The development of any country relies on the performance of its developmental indicators. Health being one of the indicators remains a central indicator to not only the country’s development but also the development of other indicators such as economy in the form of the GDP. The problem that developing worlds face is the access to health care. In South Africa, health care is regarded as one of the most essential public services. Health care contributes to the economy in the following ways, firstly it insures living expectancy, secondly it guarantees the wellbeing of the labour markets by ensuring that workers are healthy and productive, thirdly and lastly it keeps the economy in motion.

The question here is, does National Health Insurance make sense for South Africa? The answer to this question is found in the developmental goals set by the country however, this blog will articulate this from a different perspective which is the ability of public services to transform society with special focus on health care and the NHI in particular.

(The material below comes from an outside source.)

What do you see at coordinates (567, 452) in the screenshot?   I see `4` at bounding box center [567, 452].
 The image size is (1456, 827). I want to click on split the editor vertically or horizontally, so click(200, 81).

Previously in South Africa, health care was a minority privilege and this lead to many national groups being subject to illness and inadequate health care. This also meant that there was a disparity of infrastructure in health services between these national groups, thus leading to the prejudice and compromise of the other group. What the latter seeks to achieve is to lay out a genetic linage to the current health care system.

Post the democratic dispensation, the new government had a task to remedy the injustices of the past as the legal principle correctly puts it that, where there is a right, there is a remedy. The remedy to the context give in the previous paragraph was to give the groups that were marginalised the opportunity to have equal access to services such as health care and sanitation. What the government did was to codify these legal frameworks in the constitution of the country which also gave birth to a new legal jurisprudence.

The National Health Insurance comes at a time where the above codification has not yet been given effect by policy in the health spectrum. The NHI then provides an opportunity to give effect to the constitutional framework and align the spectrum with the National Development Plan. The policy of NHI provides a remedy to previous injustices which comes through capacitating the public sector which accounts for the majority of the population and also dispelling the myth that the public sector is only for the poor. Capacitating public sector in a country dominated by socio-economic inequalities is an immediate solution and probably a permanent one to the challenges faced in the health space.

The NHI makes sense in the context that it is a remedy rather than a structural overview of a problem. It diagnosis the actual problem and provides a solution. The solution might not be a scientifically accurate solution but it is viable to the status quo.